Turnitin has been doing such training for quite some time. However, their use of student papers, even in their traditional plagiarism detection tools, has been controversial. This even resulted in a lawsuit, which Turnitin won, that was filed in 2007.  

AIs have an insatiable appetite for content, and students produce a lot of the most valuable content. It’s only a matter of time before those issues collide in a major way.

5: How Do We Deal with the Students Who Do Use AI to Cheat?

Finally, as has already begun happening, students are getting caught using ChatGPT and other AI tools to cheat in the classroom. The question becomes: How do we handle these cases?

The obvious answer to many is to treat them the same as if they used a human author, such as an essay mill. If that is the case, then there is significant work to be done.

The rules students follow need to be updated for AI, honor codes also need to be updated and clarified. Both the rules and the punishments have to be spelled out clearly.

Schools, however, are often slow to update these codes. This can leave students in a lurch and create uncertainty when issues arise.

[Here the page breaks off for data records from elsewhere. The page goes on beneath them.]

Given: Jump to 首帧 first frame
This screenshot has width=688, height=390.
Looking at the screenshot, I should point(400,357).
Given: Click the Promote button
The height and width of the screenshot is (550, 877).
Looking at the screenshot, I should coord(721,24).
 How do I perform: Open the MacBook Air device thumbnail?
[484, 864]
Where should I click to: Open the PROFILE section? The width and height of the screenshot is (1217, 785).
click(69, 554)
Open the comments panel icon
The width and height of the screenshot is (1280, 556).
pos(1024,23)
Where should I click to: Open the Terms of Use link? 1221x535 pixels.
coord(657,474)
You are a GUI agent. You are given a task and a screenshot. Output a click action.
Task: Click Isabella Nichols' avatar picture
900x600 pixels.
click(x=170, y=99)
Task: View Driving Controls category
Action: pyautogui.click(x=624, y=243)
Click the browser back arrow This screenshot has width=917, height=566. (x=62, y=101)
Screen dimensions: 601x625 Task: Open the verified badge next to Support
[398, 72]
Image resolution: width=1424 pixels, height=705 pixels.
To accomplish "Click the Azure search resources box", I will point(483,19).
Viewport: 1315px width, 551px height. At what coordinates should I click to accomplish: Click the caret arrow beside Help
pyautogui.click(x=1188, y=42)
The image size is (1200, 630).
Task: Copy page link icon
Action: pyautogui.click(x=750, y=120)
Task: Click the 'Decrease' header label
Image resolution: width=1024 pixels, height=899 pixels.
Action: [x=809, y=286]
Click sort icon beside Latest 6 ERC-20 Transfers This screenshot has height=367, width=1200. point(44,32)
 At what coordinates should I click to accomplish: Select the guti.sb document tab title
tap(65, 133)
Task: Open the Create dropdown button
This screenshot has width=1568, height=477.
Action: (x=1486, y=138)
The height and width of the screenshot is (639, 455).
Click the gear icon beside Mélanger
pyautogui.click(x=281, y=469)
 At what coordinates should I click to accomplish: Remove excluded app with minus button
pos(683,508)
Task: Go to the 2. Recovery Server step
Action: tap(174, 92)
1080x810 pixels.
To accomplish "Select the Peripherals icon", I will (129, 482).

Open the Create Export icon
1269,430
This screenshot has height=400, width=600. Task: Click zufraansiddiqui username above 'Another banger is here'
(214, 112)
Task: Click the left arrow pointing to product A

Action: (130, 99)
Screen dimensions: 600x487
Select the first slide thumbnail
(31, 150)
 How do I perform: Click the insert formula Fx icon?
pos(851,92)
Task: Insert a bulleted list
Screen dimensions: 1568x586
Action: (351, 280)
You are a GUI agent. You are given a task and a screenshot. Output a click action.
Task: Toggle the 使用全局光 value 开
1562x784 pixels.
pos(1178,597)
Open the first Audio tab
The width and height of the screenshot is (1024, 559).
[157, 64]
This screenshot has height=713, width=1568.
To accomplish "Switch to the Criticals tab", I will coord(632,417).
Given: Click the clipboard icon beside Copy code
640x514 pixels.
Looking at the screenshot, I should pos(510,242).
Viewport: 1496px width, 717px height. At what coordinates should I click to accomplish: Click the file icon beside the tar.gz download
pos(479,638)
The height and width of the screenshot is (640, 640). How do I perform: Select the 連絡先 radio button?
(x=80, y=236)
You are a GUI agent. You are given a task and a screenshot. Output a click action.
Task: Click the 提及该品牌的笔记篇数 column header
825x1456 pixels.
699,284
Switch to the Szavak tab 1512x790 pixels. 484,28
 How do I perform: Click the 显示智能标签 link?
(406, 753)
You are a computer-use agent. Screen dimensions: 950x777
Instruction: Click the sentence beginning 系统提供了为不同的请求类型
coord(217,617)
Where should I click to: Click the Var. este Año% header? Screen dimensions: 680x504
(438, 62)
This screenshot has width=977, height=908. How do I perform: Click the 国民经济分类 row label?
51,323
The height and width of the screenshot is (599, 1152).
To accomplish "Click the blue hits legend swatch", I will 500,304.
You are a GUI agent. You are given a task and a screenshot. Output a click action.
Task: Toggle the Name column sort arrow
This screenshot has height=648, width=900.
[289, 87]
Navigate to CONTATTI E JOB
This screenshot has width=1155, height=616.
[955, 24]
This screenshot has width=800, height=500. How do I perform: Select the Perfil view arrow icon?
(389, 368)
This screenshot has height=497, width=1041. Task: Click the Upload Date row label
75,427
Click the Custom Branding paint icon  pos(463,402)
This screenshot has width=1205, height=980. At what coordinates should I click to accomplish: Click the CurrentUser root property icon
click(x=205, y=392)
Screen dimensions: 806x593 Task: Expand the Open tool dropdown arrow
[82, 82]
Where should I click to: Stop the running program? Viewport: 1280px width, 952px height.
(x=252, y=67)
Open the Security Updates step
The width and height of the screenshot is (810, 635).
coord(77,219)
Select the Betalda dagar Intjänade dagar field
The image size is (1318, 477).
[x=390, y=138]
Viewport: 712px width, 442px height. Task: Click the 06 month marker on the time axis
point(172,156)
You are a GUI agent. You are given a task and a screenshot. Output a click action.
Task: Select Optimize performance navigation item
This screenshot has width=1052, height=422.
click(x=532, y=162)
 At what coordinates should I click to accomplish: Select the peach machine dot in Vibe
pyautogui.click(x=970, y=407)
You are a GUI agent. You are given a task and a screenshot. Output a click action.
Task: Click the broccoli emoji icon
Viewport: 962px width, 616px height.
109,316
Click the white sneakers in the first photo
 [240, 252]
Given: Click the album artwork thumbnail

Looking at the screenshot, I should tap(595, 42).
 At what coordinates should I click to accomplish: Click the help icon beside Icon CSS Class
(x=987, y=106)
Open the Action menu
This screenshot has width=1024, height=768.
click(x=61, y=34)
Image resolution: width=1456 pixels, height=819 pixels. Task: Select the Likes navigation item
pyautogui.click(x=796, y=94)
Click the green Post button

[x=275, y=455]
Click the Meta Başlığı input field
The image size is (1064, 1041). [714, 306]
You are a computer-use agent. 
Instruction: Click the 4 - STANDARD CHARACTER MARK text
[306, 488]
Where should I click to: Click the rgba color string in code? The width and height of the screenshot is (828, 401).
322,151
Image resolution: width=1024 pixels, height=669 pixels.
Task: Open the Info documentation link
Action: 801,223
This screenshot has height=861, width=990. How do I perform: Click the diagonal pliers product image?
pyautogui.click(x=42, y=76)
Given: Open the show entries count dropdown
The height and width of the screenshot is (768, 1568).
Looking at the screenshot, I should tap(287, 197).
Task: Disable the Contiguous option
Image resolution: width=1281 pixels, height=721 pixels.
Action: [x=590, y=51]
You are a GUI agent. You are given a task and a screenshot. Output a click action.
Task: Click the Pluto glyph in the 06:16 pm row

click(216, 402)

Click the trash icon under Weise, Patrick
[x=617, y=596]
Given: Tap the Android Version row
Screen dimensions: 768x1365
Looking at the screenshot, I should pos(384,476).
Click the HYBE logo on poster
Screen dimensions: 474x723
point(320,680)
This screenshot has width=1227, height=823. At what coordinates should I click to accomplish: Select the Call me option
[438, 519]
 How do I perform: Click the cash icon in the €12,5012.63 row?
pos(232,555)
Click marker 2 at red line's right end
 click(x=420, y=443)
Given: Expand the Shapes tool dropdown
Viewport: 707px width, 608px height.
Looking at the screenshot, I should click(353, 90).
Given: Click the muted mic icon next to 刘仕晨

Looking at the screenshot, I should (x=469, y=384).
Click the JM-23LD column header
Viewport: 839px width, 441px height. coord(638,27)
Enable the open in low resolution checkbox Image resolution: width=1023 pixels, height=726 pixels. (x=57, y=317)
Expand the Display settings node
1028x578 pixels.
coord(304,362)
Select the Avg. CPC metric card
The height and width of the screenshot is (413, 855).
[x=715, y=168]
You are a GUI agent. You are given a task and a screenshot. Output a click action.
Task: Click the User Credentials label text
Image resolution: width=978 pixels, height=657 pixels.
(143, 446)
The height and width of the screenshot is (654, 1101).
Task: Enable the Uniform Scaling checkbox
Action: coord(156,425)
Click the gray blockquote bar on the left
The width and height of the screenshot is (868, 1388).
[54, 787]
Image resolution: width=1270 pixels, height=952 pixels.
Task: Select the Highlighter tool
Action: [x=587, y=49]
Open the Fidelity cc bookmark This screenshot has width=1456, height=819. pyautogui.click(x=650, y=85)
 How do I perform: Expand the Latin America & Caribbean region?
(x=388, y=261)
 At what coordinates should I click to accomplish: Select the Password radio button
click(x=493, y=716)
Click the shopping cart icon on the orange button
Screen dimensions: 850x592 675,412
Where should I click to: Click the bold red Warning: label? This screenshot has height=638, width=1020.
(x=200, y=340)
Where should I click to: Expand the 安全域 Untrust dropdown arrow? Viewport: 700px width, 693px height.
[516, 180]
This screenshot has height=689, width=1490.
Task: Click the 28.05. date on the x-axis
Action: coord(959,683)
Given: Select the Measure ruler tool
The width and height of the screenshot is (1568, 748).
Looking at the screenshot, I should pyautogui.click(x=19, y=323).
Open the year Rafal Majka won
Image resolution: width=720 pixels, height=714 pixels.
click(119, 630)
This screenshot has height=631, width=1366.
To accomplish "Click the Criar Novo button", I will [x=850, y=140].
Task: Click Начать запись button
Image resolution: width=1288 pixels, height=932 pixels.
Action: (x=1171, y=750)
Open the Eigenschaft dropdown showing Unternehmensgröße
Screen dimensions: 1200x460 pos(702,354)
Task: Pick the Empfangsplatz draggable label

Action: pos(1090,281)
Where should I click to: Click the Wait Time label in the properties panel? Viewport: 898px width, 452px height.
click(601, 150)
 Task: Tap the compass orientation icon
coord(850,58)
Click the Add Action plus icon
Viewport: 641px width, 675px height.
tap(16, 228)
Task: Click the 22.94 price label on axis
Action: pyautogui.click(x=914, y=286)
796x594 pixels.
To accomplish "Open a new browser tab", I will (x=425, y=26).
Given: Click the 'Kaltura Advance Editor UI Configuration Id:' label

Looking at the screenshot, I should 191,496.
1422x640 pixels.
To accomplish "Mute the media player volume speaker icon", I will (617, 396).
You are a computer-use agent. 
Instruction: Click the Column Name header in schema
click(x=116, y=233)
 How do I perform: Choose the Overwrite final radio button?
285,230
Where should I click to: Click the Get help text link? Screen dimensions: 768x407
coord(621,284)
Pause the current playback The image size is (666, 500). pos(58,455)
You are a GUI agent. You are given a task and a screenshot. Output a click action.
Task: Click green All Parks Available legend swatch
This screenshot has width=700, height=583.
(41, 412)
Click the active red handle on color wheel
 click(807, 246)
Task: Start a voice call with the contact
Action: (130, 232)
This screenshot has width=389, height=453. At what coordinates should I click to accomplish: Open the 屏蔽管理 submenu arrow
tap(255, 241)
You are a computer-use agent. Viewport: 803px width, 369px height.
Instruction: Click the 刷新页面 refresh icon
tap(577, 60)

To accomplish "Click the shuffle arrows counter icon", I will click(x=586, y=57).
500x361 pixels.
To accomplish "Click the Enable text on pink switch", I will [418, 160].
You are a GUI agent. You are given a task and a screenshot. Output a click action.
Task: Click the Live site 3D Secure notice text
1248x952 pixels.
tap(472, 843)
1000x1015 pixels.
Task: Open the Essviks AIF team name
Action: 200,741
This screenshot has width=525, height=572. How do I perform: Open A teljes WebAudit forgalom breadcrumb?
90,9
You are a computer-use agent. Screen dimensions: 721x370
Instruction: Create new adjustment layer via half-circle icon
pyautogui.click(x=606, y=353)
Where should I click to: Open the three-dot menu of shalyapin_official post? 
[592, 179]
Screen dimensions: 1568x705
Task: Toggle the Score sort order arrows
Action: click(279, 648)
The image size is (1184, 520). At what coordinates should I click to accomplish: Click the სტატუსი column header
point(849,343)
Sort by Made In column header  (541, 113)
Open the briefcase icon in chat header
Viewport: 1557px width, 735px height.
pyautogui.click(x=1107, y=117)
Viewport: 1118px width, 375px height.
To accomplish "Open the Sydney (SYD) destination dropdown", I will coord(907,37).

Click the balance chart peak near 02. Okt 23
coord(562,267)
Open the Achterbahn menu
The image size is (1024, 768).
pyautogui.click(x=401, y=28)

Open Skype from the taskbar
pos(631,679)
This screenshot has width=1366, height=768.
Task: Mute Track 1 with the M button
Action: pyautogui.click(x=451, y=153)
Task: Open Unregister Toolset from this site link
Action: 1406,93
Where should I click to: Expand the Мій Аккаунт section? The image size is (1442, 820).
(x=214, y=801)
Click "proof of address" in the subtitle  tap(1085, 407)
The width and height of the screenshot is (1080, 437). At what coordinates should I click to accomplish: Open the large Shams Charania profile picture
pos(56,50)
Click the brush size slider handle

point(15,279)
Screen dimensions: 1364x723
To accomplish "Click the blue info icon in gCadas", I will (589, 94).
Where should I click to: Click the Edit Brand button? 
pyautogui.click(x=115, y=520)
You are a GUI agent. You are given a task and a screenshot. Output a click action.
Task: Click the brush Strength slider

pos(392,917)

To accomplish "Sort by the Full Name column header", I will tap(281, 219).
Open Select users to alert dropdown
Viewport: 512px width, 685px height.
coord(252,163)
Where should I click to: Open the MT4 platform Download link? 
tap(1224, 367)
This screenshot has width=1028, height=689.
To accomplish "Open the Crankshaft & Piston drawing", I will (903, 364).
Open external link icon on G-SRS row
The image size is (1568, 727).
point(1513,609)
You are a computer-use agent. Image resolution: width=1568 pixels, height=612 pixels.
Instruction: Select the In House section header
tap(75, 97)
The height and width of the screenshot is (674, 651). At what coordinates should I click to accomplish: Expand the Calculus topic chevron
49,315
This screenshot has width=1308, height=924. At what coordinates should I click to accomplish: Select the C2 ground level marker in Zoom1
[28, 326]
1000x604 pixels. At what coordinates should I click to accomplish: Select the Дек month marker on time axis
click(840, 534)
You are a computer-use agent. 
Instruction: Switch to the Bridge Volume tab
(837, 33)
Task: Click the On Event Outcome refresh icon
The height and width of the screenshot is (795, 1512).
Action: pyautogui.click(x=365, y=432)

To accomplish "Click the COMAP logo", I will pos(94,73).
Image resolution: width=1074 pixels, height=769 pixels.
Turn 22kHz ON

The time to think about what should happen to such students is now and ensure that those decisions are put in writing.

Bottom Line

There’s no doubt that AI creates a large number of challenges for schools. However, much of the discussion right now is phrased around AI simply being a tool for cheating and plagiarism.

While that is definitely a danger and a risk, the potential issues and changes run much deeper.

It was admittedly difficult to discuss these issues when the threat of AI was more theoretical. However, now that it’s very real, the time for discussion and decision-making is now.

Hopefully, schools can see past the immediate threats and discuss the challenges AI brings more in a more holistic manner. Otherwise, schools are in danger of being left behind by both the technology and their own students.

In the end, this is as much about keeping up with a changing world as it is addressing a new threat. That is something educators need to keep in mind.